Science and technology are the key elements to attracting new talent to the rubber industry, according to Joseph Walker, corporate director of Material Development and Chemical Regulatory Compliance, Americas, for Freudenberg-NOK Sealing Technologies Inc.
Walker said the rubber industry's recruiting challenges, image issues and aging work force can be addressed successfully if the industry refocuses on applied chemistry to reignite interest from potential employees.
"We aren't attracting new talent because we don't sell the science and technology involved with our industry to customers or potential employees," Walker said during his keynote speech Tuesday morning during the first day of the American Chemical Society Rubber Division's International Elastomer Conference, held at the I-X Center in Cleveland. "Every time we talk about the rubber industry as some kind of 'art' and fail to communicate that it is driven by applied chemistry and scientific reasoning, we are undermining our own growth and success."
Walker told the group that the U.S. views the rubber industry as art-driven and nonscientific, although engineering and manufacturing are essential components to its success.
"We are communicating that our services aren't valued, and when we communicate like this, we can't compete with other industries for new talent," said Walker, a former chairman of the Rubber Division.
According to a report from the IBISWorld Market Research called "Rubber Product Manufacturing in the U.S.: Market Research Report," the U.S. chemical industry generated 25 percent of the country's gross domestic product, or $760 billion in revenue.
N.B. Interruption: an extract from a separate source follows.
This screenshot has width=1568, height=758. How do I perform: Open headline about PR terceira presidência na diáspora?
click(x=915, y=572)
Of that total, the report stated, the rubber industry, which includes molded, extruded and lathe cut goods and rubber tube manufacturing, accounted for 2.4 percent, or $18 billion.
Walker said that half of the rubber corporations anticipate adding employees next year and beyond, and 53 percent say they will reinvest in their business. That has been driven by a recent surge in reindustrialization in the U.S., as some industries have reversed outsourcing and begun moving production back to the U.S.
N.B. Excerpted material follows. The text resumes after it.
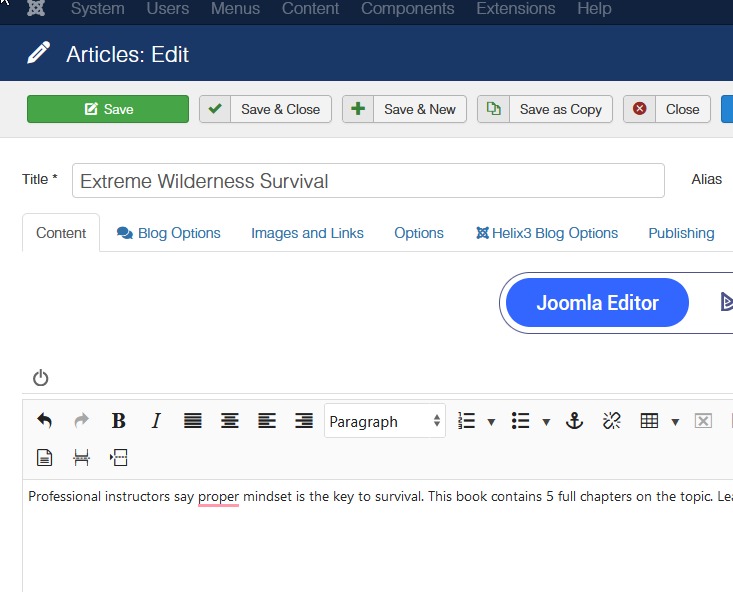
Task: Open the Paragraph format dropdown
Action: [385, 421]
Rubber companies will grow as they play key roles in producing rubber components that help achieve fuel economy, meet emissions standards and find technological innovations for alternate energy systems that have stringent performance standards, according to Walker.
Even with these growth opportunities, Walker cautioned that competition for new talent will be fierce.
"What we, as rubber industry professionals do every day, can't be trivialized—it can't be dumbed down," he said. "We are scientists. We must focus on innovation, advanced technology, outreach to a next generation of employees, lean manufacturing and recognition of our industry as a foundation for industrial strength in the U.S.
"We must showcase our technology, our industrial know-how and our scientific reasoning each and every time we are visited by a customer who uses our products and services," Walker said. "We can make an impact on our markets, profits and longevity by raising the level of education, recognition and appreciation for our industry and instilling this heightened awareness in our customers. We have to change the image and fight for recognition. Our survival depends upon it."